Alex Mullins’ AW16 presentation took inspiration from the ‘process of boredom’. Although this doesn’t sound promising, it was not boredom itself that was explored, but more what comes thereafter: thoughts of escapism to another place, the alteration of time, the creation of pictures and stories in false realities — all means used subconsciously by the mind to escape boredom. The collection was designed solely from the imagination — the combative force against boredom — with warped print faces and hemlines running throughout the show, as well huge acid green and white fabrics twisting around one another fluidly, and often inconveniently, hanging throughout the show space. All realism — whether in cut, texture or colour — was warped, and all the pieces looked as if their patterns had begun ‘normal’ and the boredom with this had extended lapels, added layers and pockets and rivets, and opened up totally twisted silhouettes. Mullins, yet again, is asking a lot of his customer — there is no normcore here, and thank God!
The Shape of Things
Shape is often Mullins’ chosen playground.
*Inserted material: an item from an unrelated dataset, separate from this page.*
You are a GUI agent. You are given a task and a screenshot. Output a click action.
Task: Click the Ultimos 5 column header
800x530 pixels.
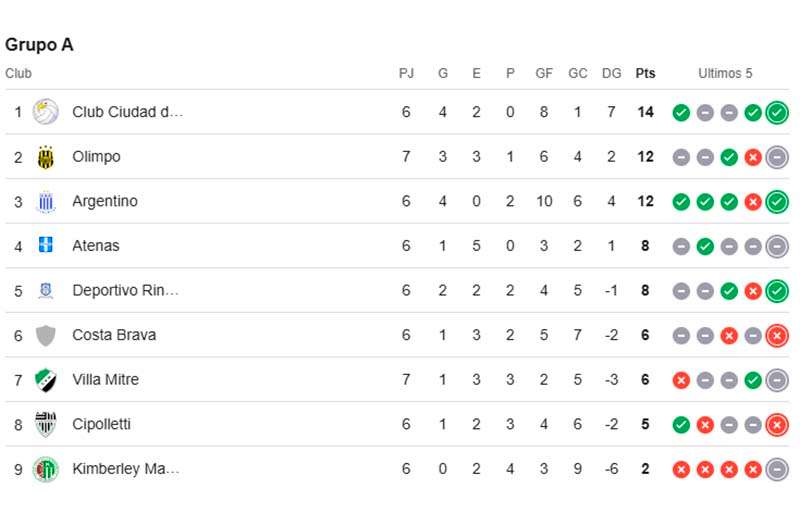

Whether it was the over-egged denim two pieces in rich indigo, with exposed tobacco stitching, riveted and buttoned in sloping curves across and down the side of the body, causing the stiff, thick fabric to buckle and warp in slightly obscure places, or the floor length coat that was layered in multi-neon printed fabric, deep blue felting, and more print fabric, which sloped around the body following irregular lines, Mullins isn’t afraid to push his silhouette further than most. Patches were cut and studded onto the calf or the thigh, and pictures — taken by photographer Hazel Gaskin — of boys in last season’s collection were printed onto floor length tabards and cut following the edges of the image. Seeking inspiration from Brit Pop — and its apparent warped realism — Mullins’ silhouettes indeed formed warped versions of usually regular garments for sure.